PROBLEM REQUIREMENTS: In the data, find the word "régionale" and copy out every line that has it.
━━━ LISTED RECORDS
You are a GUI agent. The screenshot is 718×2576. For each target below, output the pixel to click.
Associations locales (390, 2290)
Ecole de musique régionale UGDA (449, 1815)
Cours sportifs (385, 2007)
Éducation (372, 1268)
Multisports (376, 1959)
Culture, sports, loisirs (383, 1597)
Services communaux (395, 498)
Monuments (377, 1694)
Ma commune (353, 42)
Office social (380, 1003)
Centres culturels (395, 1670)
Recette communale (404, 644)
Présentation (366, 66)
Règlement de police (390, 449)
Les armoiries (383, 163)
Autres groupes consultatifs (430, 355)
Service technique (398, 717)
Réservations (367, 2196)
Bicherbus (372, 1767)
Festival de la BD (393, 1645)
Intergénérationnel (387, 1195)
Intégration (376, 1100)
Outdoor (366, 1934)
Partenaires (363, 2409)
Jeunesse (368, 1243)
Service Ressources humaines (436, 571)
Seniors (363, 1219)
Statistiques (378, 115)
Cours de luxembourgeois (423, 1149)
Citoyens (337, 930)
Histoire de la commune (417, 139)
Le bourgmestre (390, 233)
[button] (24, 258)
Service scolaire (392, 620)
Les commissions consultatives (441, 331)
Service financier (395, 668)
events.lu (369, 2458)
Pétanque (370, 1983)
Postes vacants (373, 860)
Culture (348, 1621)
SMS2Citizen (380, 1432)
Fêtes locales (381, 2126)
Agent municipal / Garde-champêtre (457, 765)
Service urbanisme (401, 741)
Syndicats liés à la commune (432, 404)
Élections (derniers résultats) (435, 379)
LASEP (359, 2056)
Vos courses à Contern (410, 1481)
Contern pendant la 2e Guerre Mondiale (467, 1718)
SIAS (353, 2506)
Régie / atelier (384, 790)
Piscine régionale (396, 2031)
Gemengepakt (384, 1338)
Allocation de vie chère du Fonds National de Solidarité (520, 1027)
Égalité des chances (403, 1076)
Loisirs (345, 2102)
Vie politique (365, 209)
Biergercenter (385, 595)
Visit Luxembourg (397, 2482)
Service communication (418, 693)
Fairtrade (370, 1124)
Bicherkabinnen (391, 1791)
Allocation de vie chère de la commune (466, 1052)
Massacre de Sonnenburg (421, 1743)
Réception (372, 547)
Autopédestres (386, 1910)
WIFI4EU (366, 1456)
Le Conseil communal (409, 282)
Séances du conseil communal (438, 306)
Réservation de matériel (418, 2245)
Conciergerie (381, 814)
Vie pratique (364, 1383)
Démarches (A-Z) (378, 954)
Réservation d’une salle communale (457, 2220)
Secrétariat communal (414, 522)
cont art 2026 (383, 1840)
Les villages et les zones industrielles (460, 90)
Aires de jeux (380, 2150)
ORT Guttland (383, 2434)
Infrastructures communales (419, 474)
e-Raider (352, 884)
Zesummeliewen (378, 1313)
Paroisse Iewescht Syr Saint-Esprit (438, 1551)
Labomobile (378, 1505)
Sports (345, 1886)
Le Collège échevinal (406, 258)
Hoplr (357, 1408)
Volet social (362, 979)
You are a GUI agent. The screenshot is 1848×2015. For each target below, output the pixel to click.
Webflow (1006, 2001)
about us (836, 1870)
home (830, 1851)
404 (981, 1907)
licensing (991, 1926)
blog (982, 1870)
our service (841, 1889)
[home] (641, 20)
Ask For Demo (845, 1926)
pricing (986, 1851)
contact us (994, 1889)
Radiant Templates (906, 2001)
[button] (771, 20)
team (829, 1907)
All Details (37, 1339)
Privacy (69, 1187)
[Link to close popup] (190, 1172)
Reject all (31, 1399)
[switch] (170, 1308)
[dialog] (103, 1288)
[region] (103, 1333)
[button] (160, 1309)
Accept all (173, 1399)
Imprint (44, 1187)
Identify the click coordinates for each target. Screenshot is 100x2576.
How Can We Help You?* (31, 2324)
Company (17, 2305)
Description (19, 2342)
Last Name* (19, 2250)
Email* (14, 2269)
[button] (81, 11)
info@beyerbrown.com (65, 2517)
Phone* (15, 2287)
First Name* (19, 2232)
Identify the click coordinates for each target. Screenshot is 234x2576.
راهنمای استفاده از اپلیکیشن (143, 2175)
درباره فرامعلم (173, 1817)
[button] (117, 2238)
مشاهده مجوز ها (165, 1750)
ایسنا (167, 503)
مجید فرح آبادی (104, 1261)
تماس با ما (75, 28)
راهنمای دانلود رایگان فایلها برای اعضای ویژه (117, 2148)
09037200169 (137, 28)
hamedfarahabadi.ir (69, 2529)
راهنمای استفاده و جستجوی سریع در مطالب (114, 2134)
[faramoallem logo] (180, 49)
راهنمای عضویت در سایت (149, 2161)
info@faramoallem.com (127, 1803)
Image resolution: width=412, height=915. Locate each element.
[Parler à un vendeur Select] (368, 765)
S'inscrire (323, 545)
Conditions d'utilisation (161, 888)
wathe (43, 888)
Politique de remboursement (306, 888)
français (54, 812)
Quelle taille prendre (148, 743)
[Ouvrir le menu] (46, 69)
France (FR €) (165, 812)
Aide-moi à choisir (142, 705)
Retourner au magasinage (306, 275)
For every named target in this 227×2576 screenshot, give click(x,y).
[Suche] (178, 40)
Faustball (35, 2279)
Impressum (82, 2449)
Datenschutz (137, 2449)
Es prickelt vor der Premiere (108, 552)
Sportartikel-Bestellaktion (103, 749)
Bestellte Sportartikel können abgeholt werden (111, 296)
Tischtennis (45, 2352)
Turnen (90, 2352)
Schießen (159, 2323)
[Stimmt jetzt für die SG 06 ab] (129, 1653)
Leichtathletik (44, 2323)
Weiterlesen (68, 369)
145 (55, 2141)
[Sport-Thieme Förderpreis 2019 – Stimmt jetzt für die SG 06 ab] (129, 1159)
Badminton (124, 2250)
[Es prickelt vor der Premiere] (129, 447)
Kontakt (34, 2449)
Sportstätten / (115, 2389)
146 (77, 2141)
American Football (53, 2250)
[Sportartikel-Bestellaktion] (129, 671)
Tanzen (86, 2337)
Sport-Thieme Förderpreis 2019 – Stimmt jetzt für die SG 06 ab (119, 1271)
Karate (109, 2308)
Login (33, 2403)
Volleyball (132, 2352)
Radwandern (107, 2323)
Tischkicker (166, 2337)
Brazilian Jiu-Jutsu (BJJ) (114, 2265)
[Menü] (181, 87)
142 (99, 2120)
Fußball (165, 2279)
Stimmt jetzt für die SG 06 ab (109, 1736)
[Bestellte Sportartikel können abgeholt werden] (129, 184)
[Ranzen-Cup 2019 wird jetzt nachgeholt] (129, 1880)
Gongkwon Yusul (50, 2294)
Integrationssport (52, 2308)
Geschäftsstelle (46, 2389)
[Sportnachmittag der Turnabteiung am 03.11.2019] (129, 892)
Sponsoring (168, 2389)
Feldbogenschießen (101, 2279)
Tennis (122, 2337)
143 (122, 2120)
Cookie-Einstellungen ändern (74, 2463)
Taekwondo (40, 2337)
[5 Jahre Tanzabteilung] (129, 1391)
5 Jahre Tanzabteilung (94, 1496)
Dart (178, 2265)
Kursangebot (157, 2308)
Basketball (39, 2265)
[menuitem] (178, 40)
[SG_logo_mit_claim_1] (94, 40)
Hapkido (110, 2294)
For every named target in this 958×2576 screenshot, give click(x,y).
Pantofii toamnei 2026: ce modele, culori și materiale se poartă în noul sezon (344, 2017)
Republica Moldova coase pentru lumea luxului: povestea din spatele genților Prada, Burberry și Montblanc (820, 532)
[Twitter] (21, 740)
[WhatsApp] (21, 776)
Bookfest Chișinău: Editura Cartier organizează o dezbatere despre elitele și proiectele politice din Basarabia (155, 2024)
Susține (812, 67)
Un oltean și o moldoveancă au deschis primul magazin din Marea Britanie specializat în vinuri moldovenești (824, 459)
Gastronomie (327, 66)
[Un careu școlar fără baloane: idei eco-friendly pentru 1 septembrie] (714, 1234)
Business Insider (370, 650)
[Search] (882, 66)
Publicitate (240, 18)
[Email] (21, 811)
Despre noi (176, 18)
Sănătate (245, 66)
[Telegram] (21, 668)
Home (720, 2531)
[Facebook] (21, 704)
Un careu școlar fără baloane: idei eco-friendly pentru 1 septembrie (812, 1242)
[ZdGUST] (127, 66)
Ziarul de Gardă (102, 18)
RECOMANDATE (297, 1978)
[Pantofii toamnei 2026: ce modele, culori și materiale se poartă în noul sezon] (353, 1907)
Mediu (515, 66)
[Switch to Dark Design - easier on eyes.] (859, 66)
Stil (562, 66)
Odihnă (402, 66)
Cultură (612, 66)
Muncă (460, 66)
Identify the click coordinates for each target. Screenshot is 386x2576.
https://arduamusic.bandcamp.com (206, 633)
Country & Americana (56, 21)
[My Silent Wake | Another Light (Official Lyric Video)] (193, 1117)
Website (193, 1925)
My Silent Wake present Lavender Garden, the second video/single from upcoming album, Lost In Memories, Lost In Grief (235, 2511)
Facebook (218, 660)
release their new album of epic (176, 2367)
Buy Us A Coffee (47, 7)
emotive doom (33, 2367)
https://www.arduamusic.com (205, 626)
━━━━━━
ANSWER BELOW:
Ecole de musique régionale UGDA (449, 1815)
Piscine régionale (396, 2031)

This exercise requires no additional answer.